Then go plow a field, plant your barley and hops.
After harvest you would take your
Kernels and put them into a barrel full of water,
then you just add your yeast close
the lid, and let your beer compile. After all this
you have what experts claim to be
one of the Worlds Best Beers. Linux beers do not
normally explode but many
brewers have been known to. Linux beer is now
available from some Micro
Brewerys in handy pop top versions for easy
drinking by beginner Unix or Linux beer
drinkers. Keep your can openers handy.
AmigaDOS Beer
The company has gone out of business, but their
recipe has been picked up by some
weird German company, so now this beer will be an
import. This beer never really
sold very well because the original manufacturer
didn't understand marketing. Like
Unix Beer, AmigaDOS Beer fans are an extremely
loyal and loud group. It originally
came in a 16-oz. can, but now comes in 32-oz. cans
too. When this can was
originally introduced, it appeared flashy and
colorful, but the design hasn't changed
much over the years, so it appears dated now.
Critics of this beer claim that it is only
meant for watching TV anyway.
VMS Beer
Requires minimal user interaction, except for
popping the top and sipping.
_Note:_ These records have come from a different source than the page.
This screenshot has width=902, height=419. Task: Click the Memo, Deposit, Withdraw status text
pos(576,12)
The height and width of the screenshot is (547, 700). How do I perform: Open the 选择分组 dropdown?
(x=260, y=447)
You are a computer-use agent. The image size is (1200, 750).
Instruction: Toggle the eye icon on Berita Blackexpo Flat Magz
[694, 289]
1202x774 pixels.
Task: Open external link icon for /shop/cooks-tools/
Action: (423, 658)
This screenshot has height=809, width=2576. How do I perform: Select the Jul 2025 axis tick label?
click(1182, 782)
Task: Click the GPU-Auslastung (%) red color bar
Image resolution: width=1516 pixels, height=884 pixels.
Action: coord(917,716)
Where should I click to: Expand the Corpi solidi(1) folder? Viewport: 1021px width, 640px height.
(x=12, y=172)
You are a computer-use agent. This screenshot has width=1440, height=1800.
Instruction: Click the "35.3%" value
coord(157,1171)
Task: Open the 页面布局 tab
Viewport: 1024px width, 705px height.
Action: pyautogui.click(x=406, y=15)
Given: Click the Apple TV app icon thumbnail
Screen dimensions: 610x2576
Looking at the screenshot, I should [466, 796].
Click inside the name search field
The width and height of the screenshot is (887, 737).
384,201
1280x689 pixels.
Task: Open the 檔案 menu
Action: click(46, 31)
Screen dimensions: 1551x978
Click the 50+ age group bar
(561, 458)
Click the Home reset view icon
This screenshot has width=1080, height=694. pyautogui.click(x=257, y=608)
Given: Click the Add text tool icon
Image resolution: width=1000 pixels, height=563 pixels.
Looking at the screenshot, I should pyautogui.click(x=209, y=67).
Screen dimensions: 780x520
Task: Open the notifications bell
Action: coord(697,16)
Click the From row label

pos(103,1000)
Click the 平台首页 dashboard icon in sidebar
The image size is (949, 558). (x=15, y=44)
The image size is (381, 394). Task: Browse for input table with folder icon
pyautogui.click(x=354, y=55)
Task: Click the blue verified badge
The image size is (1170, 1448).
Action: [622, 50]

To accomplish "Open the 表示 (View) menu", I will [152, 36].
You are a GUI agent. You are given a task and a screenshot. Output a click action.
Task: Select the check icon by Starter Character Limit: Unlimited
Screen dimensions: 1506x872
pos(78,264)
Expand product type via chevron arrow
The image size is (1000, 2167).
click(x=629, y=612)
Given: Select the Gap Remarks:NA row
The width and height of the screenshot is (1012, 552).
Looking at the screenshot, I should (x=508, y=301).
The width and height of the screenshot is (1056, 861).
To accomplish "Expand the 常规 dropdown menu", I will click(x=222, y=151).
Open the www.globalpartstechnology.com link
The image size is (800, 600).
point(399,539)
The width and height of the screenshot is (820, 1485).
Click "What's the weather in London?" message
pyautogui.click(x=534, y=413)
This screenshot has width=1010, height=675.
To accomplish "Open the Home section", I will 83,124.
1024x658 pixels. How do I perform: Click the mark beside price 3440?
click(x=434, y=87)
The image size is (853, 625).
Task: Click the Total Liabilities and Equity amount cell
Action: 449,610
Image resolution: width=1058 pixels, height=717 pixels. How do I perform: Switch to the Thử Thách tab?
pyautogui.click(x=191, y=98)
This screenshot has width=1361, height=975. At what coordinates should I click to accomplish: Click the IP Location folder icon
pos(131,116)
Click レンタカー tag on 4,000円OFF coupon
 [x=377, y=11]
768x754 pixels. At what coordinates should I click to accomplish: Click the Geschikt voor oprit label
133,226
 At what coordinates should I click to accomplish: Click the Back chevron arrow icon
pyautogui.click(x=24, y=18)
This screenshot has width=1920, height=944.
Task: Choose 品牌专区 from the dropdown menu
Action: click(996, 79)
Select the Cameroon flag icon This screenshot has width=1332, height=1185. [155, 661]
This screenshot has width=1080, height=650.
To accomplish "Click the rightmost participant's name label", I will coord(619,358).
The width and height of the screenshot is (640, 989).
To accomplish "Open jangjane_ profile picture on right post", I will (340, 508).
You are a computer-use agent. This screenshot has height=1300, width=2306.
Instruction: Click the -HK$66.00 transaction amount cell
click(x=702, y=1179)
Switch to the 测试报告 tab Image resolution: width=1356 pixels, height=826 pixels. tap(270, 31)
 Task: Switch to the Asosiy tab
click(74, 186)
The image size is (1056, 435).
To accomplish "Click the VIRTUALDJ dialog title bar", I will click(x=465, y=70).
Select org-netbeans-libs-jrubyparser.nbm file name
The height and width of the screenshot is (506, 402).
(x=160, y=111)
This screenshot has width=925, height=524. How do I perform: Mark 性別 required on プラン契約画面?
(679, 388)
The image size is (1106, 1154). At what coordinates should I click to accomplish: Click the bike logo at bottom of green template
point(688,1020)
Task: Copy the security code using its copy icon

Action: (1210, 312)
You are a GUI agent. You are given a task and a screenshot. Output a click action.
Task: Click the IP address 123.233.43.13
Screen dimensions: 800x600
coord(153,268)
However
cans have been known on occasion to explode, or
contain extremely un-beer-like
contents. Best drunk in high pressure development
environments. When you call the
manufacturer for the list of ingredients, you're
told that is proprietary and referred to
an unknown listing in the manuals published by the
FDA. Rumors are that this was
once listed in the Physicians' Desk Reference as a
tranquilizer, but no one can claim
to have actually seen it.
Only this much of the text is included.